The proton particle accelerator costs about $2 million, Yakub said. But even with the added expense, manufacturers would still see at least a 60% reduction in silicon wafer manufacturing costs, he said.
One particle accelerator, Yakub said, can produce enough silicon wafers to manufacture six megawatts worth of solar cells per year, which is enough to equip about 1,000 homes with solar panels.
Today, thin-film silicon cells are already used to make a small number of solar panels. The manufacturing process — called vapor deposition — can be slow and more expensive than standard silicon crystalline production.
“This employs the use of a growth crystalline substrate where the new silicon is grown slowly on top to 30-50 microns. This method is slow and energy intensive, but also requires the use of 30-50 micron thick silicon,” Yakub said. “At Rayton, we use a well-known technique of growing a large single crystalline boule (the ingot) and then exfoliating a thin 3-micron-layer of silicon off of it. We are a ‘top down’ technique while the vapor deposition methods are a ‘bottom up’ technique.”
Tyler Ogden, a solar analyst at Lux Research, said Rayton Solar is developing “a flashy technology, merging two of the hottest applications of physics – particle acceleration and photovoltaic generation – but with dubious prospects.”
“Their attempt to apply particle accelerator technology currently used for medical applications to cleave a thin wafer from a float-zone silicon ingot is an elaborate solution to reduce silicon waste. The process needs to occur in a vacuum, is likely very energy intensive, and requires a completely novel cell architecture to ensure adequate performance from the thin wafer,” Ogden said.
Rayton, Ogden continued, is embarking on a “a science experiment that seeks to displace industry standard processes and as such are decades away from commercialization and are unlikely to get there.”

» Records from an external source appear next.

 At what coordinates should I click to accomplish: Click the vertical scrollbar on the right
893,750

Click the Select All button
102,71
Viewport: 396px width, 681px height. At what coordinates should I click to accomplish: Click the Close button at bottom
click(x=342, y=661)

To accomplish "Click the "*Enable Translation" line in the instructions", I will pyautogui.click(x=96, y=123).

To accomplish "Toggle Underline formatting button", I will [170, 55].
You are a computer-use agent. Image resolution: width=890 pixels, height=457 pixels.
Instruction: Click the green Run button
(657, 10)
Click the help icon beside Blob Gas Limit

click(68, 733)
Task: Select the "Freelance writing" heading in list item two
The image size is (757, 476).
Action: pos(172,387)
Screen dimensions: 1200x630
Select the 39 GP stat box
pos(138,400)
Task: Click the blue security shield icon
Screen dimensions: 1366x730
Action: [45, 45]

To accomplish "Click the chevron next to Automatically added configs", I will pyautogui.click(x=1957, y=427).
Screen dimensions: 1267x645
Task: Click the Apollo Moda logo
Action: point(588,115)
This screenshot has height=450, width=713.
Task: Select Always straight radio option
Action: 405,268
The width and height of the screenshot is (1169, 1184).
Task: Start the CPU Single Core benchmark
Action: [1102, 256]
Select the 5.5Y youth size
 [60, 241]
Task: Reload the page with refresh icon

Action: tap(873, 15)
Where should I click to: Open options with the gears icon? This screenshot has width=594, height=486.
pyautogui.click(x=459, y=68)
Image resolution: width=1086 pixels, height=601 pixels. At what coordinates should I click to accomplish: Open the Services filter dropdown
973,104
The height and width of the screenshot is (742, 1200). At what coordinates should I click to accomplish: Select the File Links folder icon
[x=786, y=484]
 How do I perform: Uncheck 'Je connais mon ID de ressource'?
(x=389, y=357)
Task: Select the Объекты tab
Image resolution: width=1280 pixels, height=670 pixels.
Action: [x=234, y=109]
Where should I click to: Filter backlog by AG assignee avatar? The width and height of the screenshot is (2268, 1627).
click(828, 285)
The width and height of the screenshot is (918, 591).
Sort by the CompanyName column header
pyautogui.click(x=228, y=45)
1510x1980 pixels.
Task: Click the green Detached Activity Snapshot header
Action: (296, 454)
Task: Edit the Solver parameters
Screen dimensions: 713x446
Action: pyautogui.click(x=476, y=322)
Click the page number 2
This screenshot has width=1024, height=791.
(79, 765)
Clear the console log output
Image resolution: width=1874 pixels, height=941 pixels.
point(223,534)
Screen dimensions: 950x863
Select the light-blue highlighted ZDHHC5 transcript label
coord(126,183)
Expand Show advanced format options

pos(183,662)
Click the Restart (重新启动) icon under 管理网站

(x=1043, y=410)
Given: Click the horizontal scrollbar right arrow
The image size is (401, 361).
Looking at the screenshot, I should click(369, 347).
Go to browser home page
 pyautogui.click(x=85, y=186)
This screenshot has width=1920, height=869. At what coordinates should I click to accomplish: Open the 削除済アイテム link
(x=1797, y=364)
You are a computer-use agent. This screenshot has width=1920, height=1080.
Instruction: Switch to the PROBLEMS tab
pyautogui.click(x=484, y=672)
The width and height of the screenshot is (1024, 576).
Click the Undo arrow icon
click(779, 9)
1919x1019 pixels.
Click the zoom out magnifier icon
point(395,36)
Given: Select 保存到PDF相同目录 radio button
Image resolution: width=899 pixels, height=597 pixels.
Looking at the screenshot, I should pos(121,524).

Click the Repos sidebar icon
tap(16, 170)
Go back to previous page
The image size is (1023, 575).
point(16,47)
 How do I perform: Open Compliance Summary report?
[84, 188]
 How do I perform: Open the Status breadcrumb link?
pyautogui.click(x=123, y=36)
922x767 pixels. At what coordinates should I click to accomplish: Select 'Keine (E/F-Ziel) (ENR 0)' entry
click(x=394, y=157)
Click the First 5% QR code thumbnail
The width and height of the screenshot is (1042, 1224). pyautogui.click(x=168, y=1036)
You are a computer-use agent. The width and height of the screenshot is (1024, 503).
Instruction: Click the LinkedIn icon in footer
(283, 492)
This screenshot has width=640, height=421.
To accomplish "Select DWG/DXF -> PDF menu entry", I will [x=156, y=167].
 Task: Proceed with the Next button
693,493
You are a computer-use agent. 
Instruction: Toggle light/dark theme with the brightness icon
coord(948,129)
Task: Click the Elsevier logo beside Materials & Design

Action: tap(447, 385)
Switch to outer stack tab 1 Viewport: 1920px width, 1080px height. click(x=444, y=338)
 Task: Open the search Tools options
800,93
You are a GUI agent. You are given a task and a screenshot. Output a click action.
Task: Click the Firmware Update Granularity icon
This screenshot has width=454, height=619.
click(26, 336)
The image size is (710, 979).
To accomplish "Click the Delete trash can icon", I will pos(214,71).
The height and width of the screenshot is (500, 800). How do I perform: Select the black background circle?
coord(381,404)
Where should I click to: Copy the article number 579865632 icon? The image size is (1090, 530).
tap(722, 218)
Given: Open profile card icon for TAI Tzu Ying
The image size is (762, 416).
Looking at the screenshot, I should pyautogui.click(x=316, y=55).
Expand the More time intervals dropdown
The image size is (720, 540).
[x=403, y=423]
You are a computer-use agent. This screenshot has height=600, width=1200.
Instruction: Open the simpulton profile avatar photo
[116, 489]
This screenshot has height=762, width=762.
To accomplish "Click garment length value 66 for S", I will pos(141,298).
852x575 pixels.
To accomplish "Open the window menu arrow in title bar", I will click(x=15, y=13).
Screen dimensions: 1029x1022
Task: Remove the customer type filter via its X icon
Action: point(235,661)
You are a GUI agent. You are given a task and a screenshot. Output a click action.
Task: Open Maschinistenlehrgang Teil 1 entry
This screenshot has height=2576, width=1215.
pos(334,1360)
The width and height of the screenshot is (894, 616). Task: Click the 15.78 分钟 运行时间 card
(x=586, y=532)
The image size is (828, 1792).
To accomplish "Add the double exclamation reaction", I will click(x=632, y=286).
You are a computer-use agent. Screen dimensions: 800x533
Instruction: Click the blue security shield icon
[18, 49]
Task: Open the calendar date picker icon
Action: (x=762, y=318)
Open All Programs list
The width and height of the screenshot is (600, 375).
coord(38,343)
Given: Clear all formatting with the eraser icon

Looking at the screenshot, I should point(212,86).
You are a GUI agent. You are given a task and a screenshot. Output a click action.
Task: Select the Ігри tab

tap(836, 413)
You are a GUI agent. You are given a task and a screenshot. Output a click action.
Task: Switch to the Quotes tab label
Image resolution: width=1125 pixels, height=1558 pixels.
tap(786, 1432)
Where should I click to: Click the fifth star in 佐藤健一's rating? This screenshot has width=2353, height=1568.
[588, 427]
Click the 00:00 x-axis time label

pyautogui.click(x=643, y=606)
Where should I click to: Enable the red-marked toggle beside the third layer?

Yakub, however, said that because the growth of a single crystal ingot is already industrially scaled and produced worldwide, Rayton Solar doesn’t experience the same complications from the silicon crystal growth method used in thin-film solar cell production.
“And we can ensure that the highest quality of silicon is used in our exfoliation step. Going down to 3 microns from 30-50 microns realizes further cost reductions,” Yakub said.
One issue that arises from slicing silicon to only 3 microns thick is that its efficiency, or ability to collect light photons, is greatly reduced. Because the slicing technology is so efficient, however, electronic-grade or float-zone silicon can be used, which has a vastly higher efficiency compared with standard silicon used for solar cells, Yakub said.
“Float-zone silicon is 10 times more expensive as a raw material, but we use 100 times less of it so therefore it becomes more economical,” Yakub said. “So Rayton’s process creates solar panels that are 25% more efficient than the industry standard.”
Yakub, whose company is privately held, plans to run the fund-raising campaign over the next year and then license the particle accelerator technology to solar panel manufacturers.
“Our plan is to prove this works with one machine at a commercial scale as a proof of concept,” he said. “Then we can license the technology out to larger manufacturers.”